Drop it into any notebook as a single cell.

Install

pip install kgout[gdrive]   # Google Drive (recommended)
pip install kgout[local]    # ngrok tunnel (quick experiments < 2h)
pip install kgout[all]      # both

Quick Start

Google Drive (Recommended)

Works for runs of any length. Survives session disconnects. Files auto-upload the moment they're saved.

One-time setup (5 minutes, on your local machine):

pip install kgout[gdrive]
kgout-auth --client-secrets /path/to/client_secrets.json

This opens a browser, you log into Google, and it saves kgout_token.json. Upload that file to Kaggle as a private dataset.

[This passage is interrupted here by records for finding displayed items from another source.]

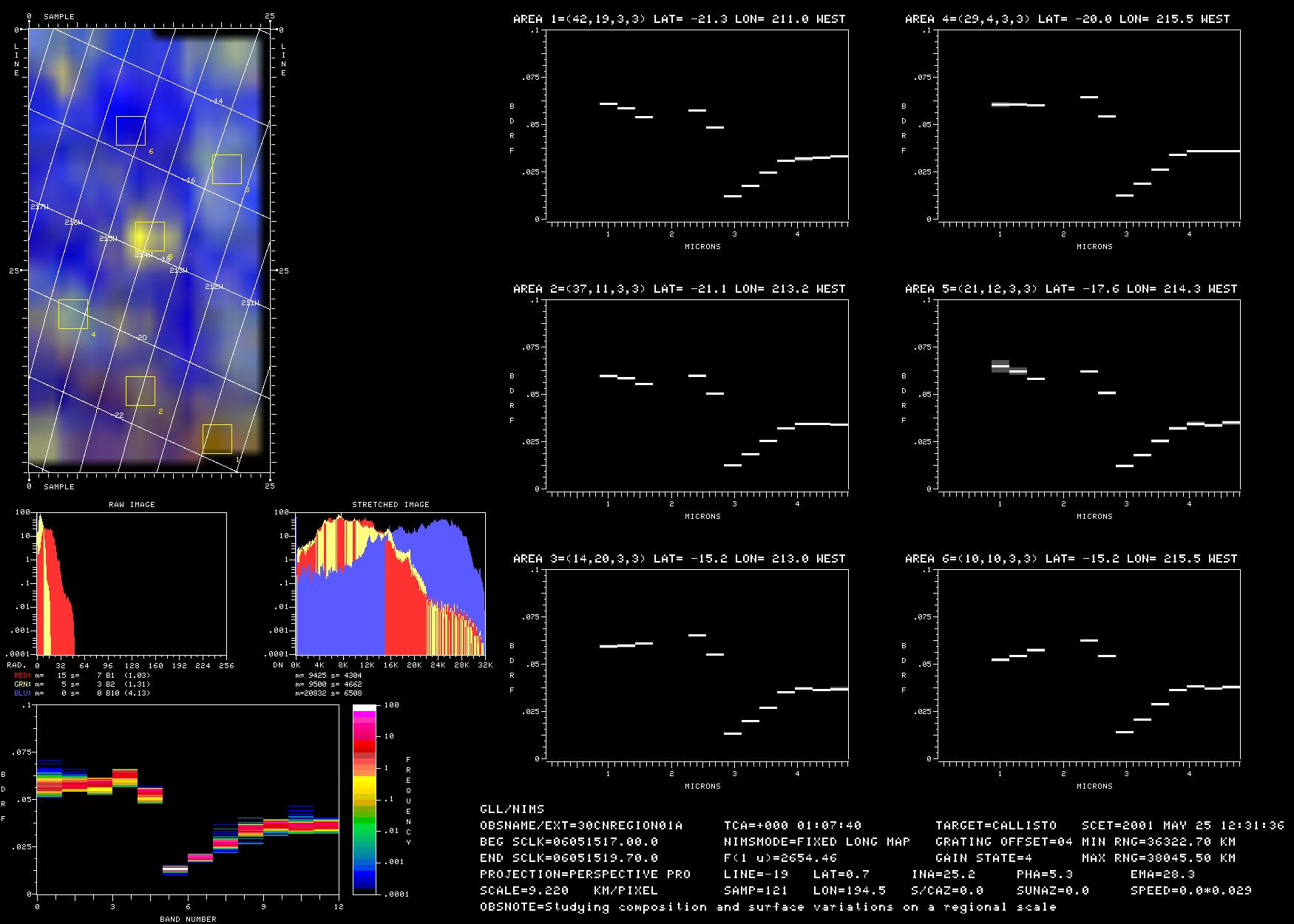The height and width of the screenshot is (924, 1294).
Task: Click the AREA 2 spectrum graph
Action: tap(697, 394)

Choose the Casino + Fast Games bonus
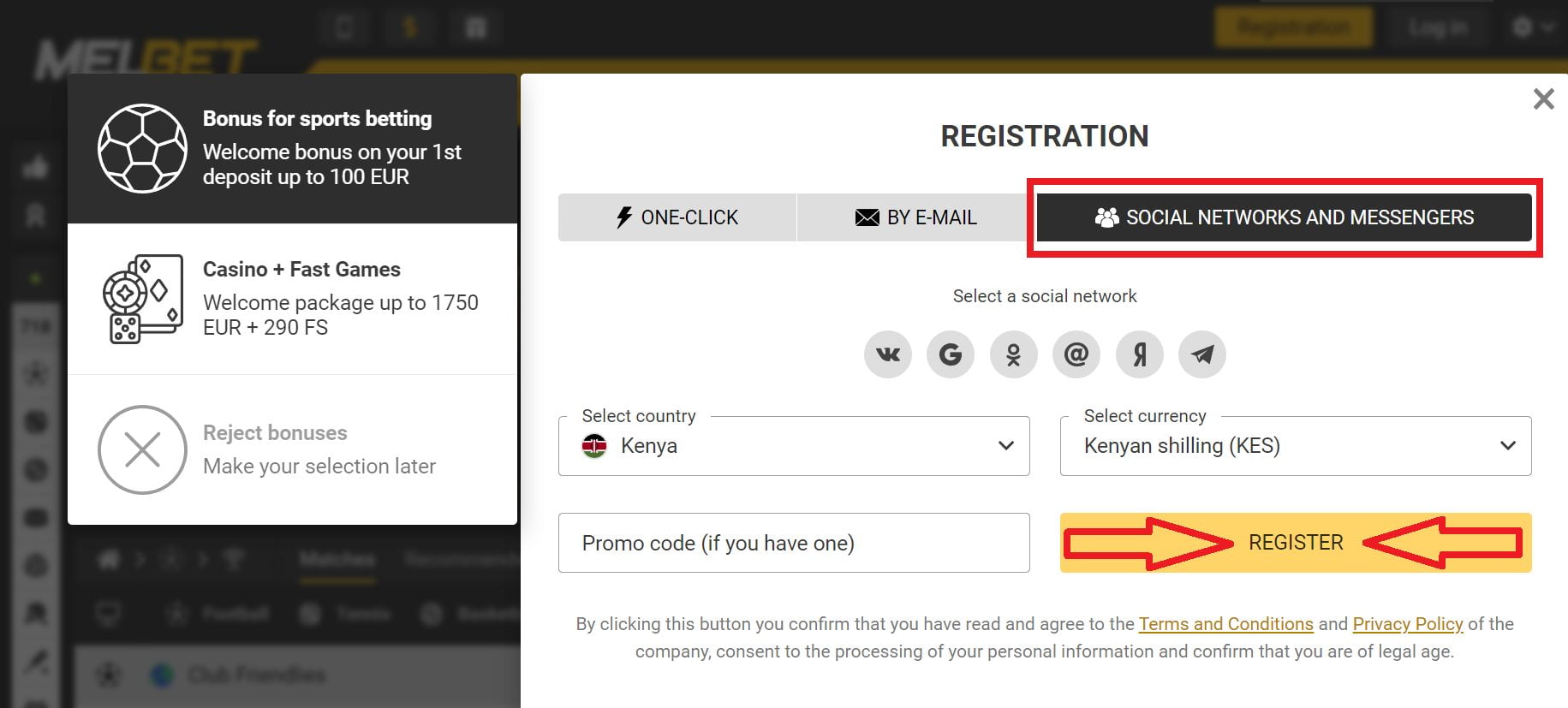(x=292, y=299)
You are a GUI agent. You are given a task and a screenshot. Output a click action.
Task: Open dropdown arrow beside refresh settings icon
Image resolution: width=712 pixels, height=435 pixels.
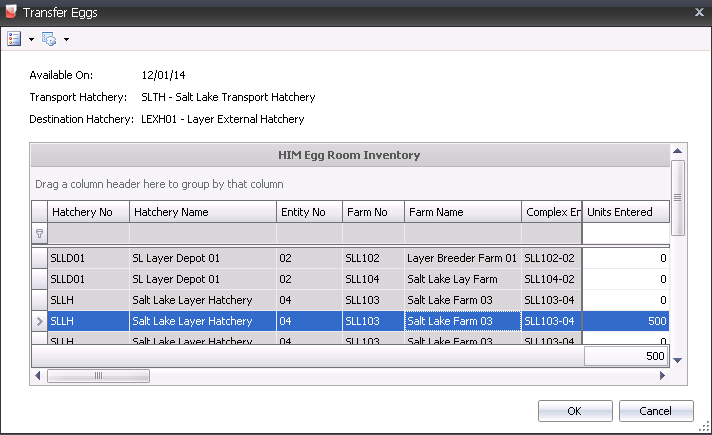(66, 40)
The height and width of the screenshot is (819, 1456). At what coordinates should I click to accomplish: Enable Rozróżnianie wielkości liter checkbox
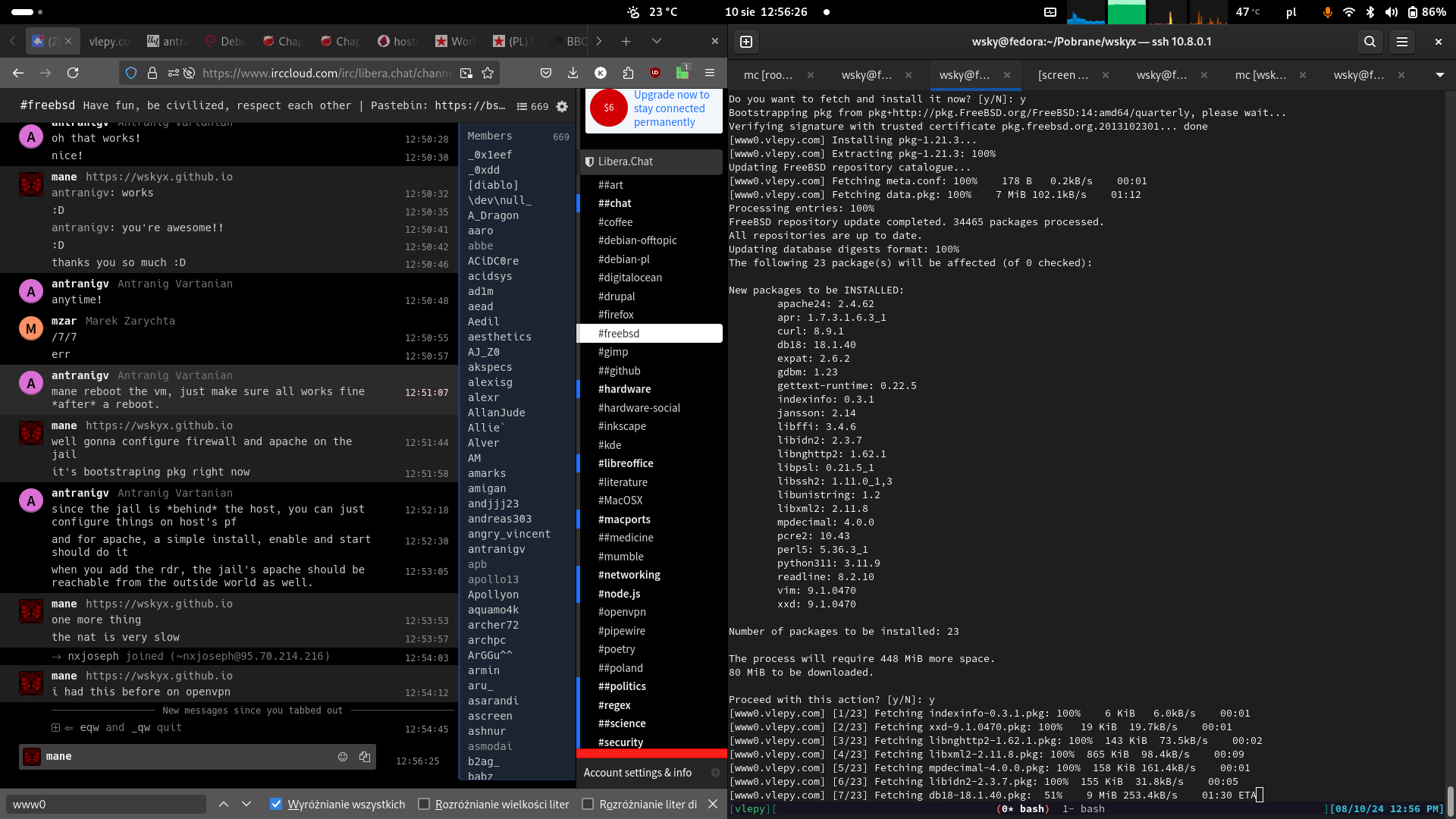(424, 804)
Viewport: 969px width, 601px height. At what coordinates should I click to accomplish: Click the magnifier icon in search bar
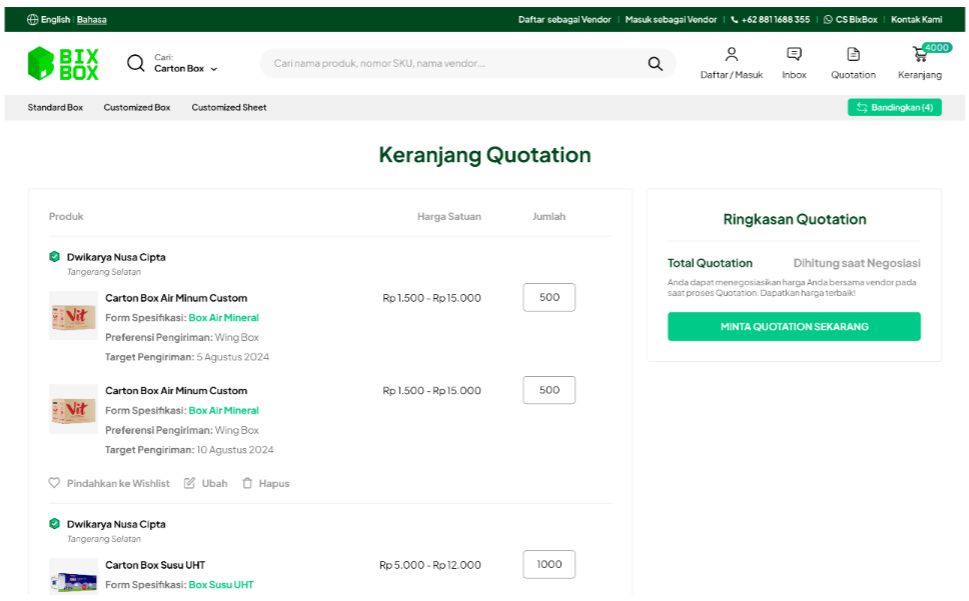[655, 64]
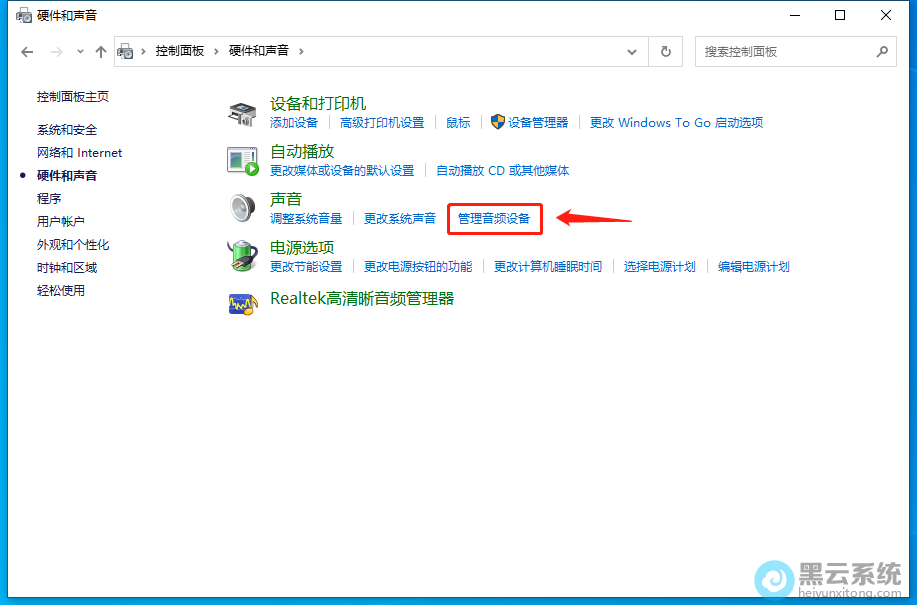Click the speaker icon beside 声音
This screenshot has height=605, width=917.
pos(243,208)
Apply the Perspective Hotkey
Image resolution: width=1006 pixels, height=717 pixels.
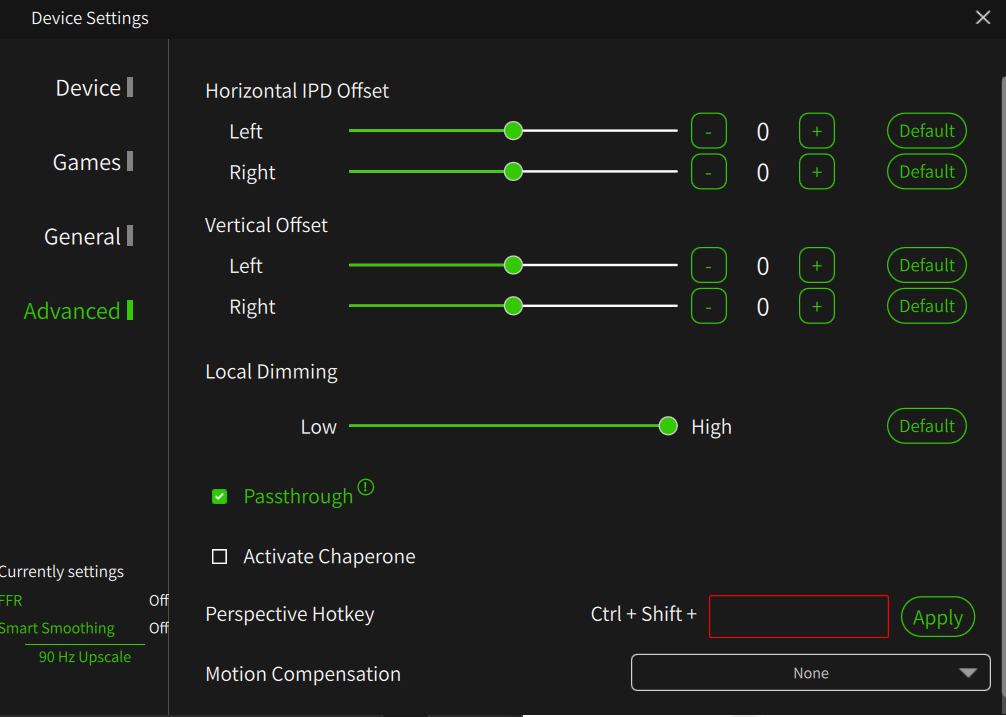tap(938, 617)
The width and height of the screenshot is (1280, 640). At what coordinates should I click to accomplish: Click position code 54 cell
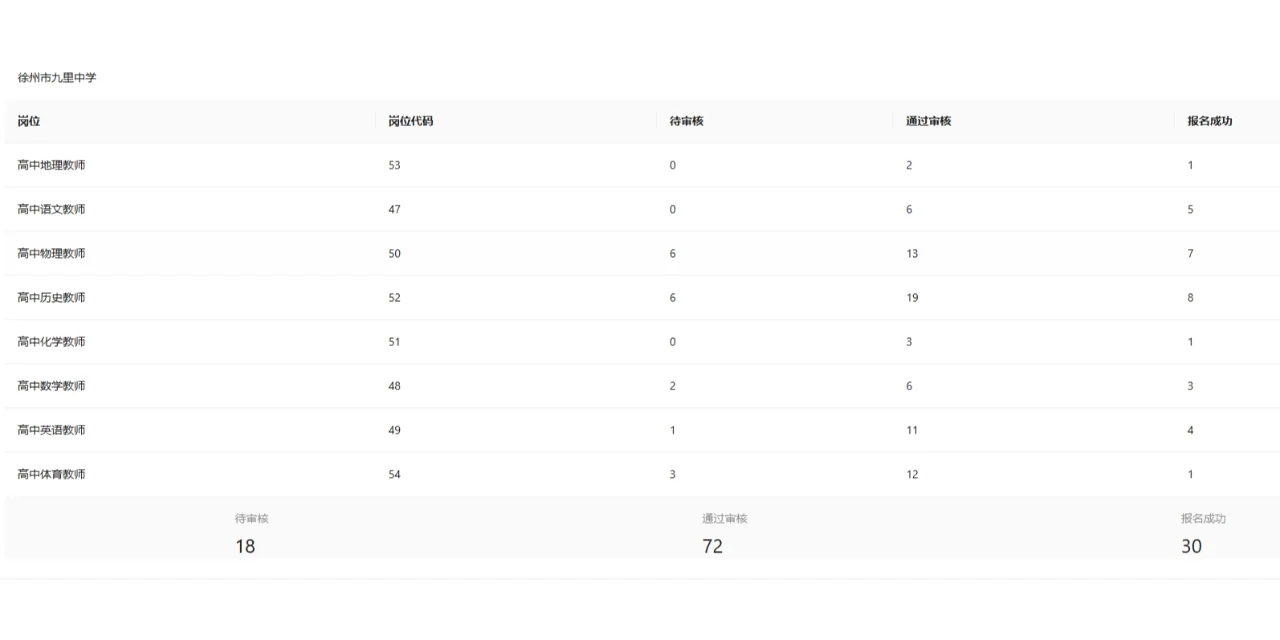(x=394, y=474)
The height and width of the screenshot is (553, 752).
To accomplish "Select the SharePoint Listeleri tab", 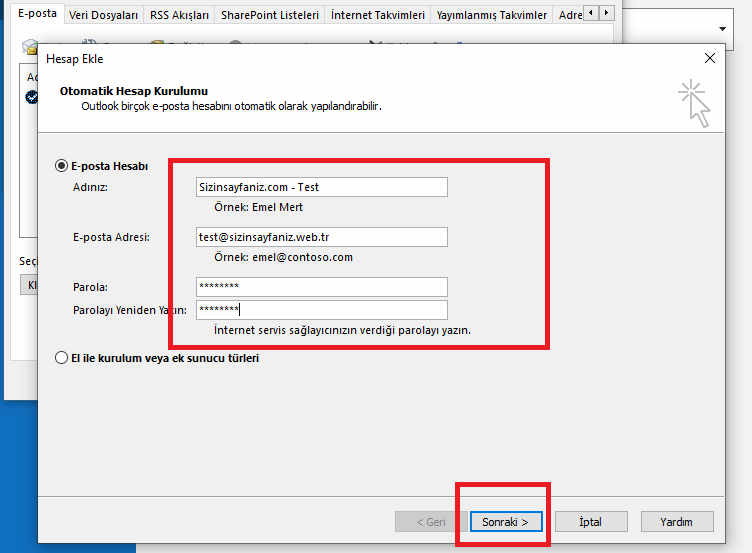I will (x=270, y=15).
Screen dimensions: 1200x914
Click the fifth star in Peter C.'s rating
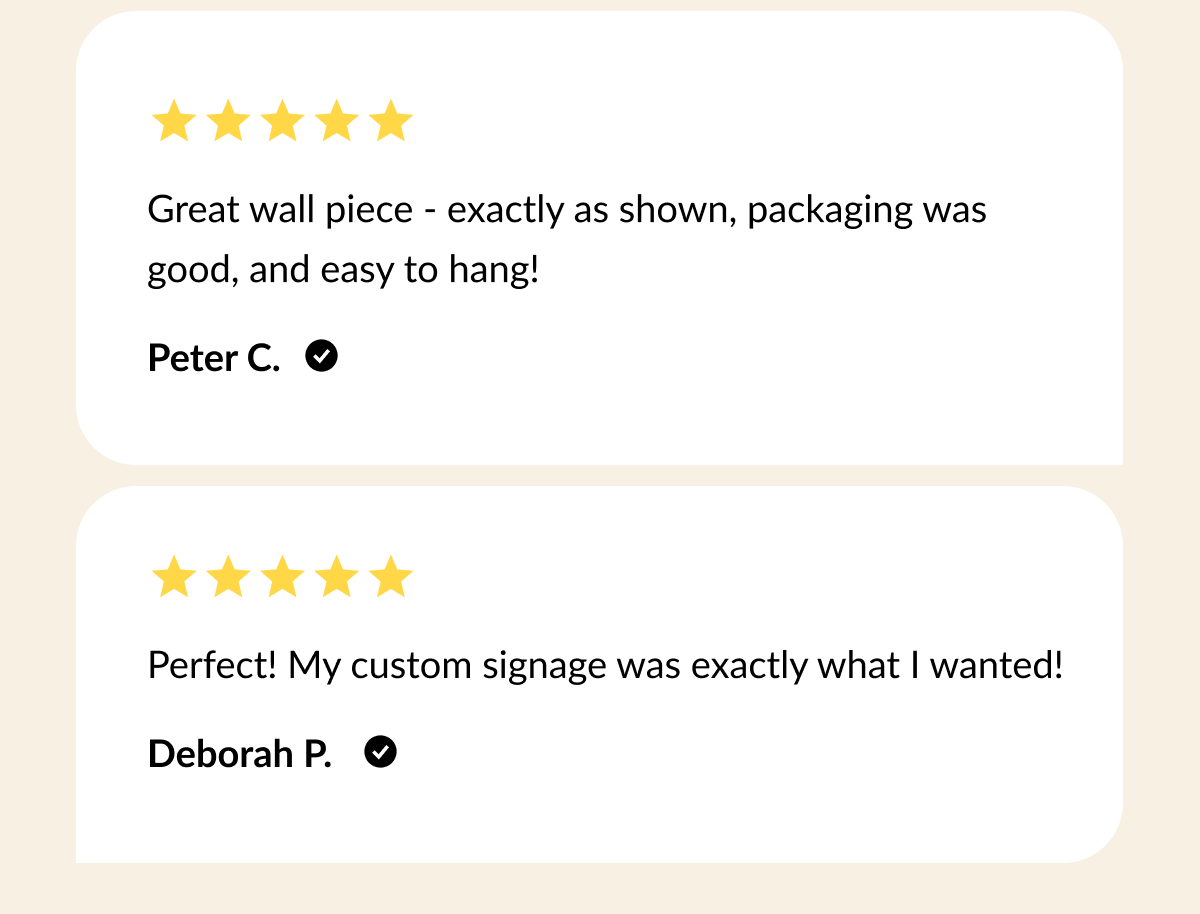(391, 122)

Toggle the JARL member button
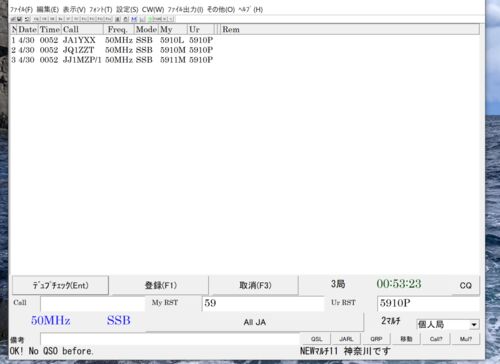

How to get client_secrets.json:

  1. Go to Google Cloud Console → Credentials
  2. Click Create Credentials → OAuth client ID
  3. Application type: Desktop app
  4. Download the JSON

In your Kaggle notebook:

!pip install kgout[gdrive] -q

from kgout import KgOut
kg = KgOut(
    folder_id="1aBcDeFgHiJkLmNoPqRsTuVwXyZ",  # from Drive folder URL
    credentials="/kaggle/input/kgout-credentials/kgout_token.json",
).start()

# ... your training code ...
# Every new file auto-uploads to Google Drive.
# No kg.stop() needed — uploads continue until the kernel ends.

Local Download via ngrok

Exposes /kaggle/working/ as a browsable URL. Good for quick experiments.

import os
os.environ["NGROK_AUTH_TOKEN"] = "your_token"  # free at ngrok.com

from kgout import KgOut
kg = KgOut("local").start()
# Open the printed URL in your browser.
# ⚠️  ngrok free tier: tunnel disconnects after ~2 hours.

Both at Once

Google Drive for persistence, ngrok for instant browsing while it lasts:

kg = KgOut(
    dest=["gdrive", "local"],
    folder_id="1aBcDeFgHiJkLmNoPqRsTuVwXyZ",
    credentials="/kaggle/input/kgout-credentials/kgout_token.json",
).start()

Context manager vs manual start

# ✅ RECOMMENDED — stays alive after training ends
kg = KgOut(...).start()
train_model()
# ← still running, syncing continues

# ⚠️  Context manager — STOPS when the block ends
with KgOut(...) as kg:
    train_model()
# ← dead here, no more syncing

For Kaggle, always use .start(). The context manager kills everything when your code finishes.

Setting Up Google Drive

Step 1: Create OAuth2 Credentials (one-time)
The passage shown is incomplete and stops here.